Top knelt by the man. He checked first for
booby traps, and when he found none he went through the man’s
pockets. No ID, no personal effects. All he had on him were gun
belts and equipment bags. Some hand grenades and lots of spare
magazines. The ammunition was 7.62x39mm FMJ.
Russian.
Top weighed a magazine thoughtfully in one
hand and looked up at me. “Jigsaw?” he suggested.
“I don’t know,” I said, but in truth I
didn’t like the feel of this.
Bunny was by the door to J-level, checking
it for traps. “We’re clear here,” he reported.

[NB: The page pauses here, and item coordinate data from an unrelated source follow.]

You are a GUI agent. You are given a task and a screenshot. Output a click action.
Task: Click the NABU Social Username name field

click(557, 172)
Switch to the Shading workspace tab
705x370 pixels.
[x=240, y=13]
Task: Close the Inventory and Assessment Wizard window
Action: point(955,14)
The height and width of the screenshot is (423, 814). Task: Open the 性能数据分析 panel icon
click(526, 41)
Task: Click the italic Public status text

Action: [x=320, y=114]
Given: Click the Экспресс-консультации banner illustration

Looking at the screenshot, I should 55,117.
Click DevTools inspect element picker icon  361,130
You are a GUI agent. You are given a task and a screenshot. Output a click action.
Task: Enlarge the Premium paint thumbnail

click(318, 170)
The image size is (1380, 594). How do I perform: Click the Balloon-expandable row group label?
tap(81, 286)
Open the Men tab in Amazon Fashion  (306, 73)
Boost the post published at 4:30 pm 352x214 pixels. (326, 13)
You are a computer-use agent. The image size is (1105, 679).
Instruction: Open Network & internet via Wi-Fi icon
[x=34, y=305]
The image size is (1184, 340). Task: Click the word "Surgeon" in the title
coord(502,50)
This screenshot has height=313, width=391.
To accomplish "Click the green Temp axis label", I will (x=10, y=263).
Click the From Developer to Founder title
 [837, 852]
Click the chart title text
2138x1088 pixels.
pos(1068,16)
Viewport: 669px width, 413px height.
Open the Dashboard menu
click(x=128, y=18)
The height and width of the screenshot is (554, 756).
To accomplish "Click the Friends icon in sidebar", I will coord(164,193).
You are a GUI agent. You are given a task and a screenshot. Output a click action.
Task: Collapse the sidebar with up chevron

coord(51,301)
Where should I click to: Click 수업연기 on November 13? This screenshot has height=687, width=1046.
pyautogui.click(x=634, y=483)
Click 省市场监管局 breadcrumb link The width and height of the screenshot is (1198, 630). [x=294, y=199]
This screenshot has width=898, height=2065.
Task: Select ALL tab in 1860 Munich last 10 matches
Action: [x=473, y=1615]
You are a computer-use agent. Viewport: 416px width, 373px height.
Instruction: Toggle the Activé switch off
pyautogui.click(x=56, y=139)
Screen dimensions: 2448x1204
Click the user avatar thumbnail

I pulled up the floor plan on my PDA and we
studied it. Right outside the stairwell door was a wide corridor
with elevators on one side and the first of the storage units on
the other. The schematic couldn’t show us anything more than a
blueprint, so we had no way of knowing what kind of actual cover
might be out there.
“Scope,” I said, and Bunny fished a
fiber-optic scope from his pack and fed it under the door. The
scope fed images to a palm-sized screen that folded down from his
chest pack. He had it set for night vision, but that couldn’t show
thermals. Bunny turned the scope in all directions. We saw a row of
electric golf carts and stacks of file cartons. Thousands of them
standing in rows that trailed off far beyond the visible range of
the optics. Nothing moved.
Using hand signals, I indicated that we
would open the door and give cross-fire cover as we exited. I’d use
the shelter of the stairwell landing to provide cover while they
ran out and went left and right. They nodded and Bunny stuffed the
scope back into his pack. I finger counted down to zero, and then
we went through into the cavern.
Gunfire shattered the silence around us and
suddenly we were in one hell-storm of an ambush.